### Exercise prompt
Transcribe the records below word for word, from their first line through the line containing "point(390,45)", including both of those lines.
[start of Data lines]
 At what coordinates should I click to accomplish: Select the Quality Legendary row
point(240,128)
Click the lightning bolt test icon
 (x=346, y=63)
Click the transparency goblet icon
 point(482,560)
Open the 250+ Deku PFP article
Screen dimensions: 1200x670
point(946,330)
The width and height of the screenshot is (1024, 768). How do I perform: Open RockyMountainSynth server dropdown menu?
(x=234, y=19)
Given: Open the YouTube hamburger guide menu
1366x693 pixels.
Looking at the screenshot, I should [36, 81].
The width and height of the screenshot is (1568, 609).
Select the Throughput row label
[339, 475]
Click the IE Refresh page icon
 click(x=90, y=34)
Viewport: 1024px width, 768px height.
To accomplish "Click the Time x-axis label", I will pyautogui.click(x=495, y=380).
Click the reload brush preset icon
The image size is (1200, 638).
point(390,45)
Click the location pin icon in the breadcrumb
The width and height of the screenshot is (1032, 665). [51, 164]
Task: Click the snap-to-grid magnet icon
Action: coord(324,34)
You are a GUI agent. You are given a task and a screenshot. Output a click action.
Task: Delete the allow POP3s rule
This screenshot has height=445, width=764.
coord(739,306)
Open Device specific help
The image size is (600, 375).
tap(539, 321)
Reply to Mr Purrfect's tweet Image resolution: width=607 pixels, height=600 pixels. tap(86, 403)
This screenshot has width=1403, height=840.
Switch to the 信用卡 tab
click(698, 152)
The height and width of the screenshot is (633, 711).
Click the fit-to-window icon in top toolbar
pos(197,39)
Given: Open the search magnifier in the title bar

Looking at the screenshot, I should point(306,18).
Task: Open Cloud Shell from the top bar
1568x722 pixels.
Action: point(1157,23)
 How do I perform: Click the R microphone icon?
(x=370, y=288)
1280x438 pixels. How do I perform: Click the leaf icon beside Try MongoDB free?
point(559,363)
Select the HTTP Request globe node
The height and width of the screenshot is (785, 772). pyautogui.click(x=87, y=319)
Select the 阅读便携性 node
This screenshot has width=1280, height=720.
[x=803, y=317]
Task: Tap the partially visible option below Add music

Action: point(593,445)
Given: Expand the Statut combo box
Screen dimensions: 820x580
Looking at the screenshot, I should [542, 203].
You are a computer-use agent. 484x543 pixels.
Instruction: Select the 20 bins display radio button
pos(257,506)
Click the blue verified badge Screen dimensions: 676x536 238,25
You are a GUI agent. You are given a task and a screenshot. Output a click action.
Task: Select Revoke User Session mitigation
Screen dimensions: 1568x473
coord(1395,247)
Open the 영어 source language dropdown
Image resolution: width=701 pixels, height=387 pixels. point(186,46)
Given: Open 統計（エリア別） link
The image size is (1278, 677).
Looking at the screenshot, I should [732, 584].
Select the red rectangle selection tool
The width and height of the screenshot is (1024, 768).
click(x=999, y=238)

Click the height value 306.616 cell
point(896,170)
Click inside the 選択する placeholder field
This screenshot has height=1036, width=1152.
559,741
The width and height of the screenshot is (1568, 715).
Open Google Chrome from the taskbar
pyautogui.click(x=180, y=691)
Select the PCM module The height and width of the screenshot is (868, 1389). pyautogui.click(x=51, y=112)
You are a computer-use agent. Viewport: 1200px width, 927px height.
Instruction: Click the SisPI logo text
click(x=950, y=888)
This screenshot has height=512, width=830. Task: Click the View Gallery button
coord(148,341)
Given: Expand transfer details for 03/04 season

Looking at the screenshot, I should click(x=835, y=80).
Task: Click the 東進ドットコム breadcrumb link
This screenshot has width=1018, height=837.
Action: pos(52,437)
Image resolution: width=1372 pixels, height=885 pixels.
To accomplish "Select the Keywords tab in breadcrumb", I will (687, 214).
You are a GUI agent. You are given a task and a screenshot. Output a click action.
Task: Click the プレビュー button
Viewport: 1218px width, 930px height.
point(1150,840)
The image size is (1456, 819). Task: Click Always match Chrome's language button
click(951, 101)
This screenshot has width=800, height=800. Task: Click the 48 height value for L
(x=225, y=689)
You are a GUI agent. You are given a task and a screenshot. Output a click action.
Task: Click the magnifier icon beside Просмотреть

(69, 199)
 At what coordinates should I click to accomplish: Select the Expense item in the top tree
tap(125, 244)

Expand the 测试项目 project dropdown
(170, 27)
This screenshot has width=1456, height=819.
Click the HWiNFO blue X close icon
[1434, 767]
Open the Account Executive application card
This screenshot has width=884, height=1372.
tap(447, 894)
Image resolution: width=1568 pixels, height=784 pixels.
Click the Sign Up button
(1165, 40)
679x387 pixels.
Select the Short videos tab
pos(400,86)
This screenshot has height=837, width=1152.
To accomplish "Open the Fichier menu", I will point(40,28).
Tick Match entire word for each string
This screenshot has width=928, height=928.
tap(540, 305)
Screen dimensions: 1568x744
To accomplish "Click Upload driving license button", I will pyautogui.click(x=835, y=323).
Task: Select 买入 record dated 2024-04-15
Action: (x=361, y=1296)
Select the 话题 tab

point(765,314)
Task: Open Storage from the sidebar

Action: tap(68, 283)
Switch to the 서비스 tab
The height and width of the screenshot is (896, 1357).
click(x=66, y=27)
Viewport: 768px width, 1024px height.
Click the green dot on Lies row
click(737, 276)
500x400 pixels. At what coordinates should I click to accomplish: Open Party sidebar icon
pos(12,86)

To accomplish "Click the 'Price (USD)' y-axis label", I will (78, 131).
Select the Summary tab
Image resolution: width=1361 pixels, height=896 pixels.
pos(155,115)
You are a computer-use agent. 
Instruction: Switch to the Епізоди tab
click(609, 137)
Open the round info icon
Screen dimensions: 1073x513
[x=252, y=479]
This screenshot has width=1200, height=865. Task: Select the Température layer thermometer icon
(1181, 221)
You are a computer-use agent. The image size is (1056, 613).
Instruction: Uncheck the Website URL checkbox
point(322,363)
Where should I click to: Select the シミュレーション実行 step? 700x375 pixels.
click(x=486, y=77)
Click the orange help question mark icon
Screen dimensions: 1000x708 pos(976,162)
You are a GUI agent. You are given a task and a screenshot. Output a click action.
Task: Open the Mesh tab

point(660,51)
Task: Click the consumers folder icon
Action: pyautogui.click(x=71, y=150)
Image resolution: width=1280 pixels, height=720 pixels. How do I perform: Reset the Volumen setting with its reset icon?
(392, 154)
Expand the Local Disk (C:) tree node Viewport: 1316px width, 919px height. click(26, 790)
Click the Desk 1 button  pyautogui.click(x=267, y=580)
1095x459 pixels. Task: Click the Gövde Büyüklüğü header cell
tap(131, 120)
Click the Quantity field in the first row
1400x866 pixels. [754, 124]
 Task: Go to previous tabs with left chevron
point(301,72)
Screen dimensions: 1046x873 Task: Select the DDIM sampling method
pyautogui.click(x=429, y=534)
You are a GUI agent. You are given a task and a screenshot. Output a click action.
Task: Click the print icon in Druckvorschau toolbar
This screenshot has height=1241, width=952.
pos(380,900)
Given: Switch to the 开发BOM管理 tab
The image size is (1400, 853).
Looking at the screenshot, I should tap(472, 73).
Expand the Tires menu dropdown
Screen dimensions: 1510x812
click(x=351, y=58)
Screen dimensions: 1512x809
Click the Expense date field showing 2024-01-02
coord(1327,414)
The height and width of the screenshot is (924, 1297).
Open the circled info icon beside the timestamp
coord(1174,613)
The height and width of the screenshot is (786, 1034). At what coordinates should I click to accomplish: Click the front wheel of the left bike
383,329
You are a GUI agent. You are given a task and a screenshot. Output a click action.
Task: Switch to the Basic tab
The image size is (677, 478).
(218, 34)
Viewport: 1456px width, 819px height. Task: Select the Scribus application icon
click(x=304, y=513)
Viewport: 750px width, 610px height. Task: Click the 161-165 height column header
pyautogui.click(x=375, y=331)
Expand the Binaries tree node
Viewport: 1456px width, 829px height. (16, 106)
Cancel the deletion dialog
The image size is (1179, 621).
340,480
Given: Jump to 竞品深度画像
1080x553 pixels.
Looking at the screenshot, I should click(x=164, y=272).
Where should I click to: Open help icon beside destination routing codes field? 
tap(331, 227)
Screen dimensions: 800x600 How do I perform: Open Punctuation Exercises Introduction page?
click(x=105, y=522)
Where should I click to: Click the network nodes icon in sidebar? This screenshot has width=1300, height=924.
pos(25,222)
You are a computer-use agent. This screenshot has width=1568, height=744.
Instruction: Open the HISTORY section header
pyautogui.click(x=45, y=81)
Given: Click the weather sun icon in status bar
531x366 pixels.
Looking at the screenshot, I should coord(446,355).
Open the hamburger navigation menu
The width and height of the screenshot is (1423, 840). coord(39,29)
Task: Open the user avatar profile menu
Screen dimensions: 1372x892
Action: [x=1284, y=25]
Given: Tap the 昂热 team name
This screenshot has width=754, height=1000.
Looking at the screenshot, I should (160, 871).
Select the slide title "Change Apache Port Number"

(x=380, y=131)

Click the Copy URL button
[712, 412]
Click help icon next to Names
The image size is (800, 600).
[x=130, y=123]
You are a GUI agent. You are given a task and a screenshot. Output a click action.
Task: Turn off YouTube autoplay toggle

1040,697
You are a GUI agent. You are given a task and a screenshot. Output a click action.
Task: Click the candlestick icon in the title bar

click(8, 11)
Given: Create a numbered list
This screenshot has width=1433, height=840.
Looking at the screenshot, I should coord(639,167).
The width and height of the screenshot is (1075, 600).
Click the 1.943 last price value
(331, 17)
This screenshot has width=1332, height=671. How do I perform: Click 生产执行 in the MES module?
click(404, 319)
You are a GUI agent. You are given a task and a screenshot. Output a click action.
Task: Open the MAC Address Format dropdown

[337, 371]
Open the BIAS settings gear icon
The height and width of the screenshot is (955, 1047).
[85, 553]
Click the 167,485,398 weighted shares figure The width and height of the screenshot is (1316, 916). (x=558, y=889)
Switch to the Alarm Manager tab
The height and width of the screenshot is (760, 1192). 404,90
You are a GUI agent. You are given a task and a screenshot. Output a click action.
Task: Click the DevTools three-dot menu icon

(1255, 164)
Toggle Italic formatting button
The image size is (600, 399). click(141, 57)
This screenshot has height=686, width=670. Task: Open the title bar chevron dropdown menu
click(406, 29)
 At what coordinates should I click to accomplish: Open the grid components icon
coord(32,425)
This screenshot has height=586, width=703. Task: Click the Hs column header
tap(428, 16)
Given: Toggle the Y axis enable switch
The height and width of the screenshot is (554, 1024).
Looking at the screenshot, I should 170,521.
[end of Data lines]
### Output below
 At what coordinates should I click to accomplish: Select the Quality Legendary row
point(240,128)
Click the lightning bolt test icon
 (x=346, y=63)
Click the transparency goblet icon
 point(482,560)
Open the 250+ Deku PFP article
Screen dimensions: 1200x670
point(946,330)
The width and height of the screenshot is (1024, 768). How do I perform: Open RockyMountainSynth server dropdown menu?
(x=234, y=19)
Given: Open the YouTube hamburger guide menu
1366x693 pixels.
Looking at the screenshot, I should [36, 81].
The width and height of the screenshot is (1568, 609).
Select the Throughput row label
[339, 475]
Click the IE Refresh page icon
 click(x=90, y=34)
Viewport: 1024px width, 768px height.
To accomplish "Click the Time x-axis label", I will pyautogui.click(x=495, y=380).
Click the reload brush preset icon
The image size is (1200, 638).
point(390,45)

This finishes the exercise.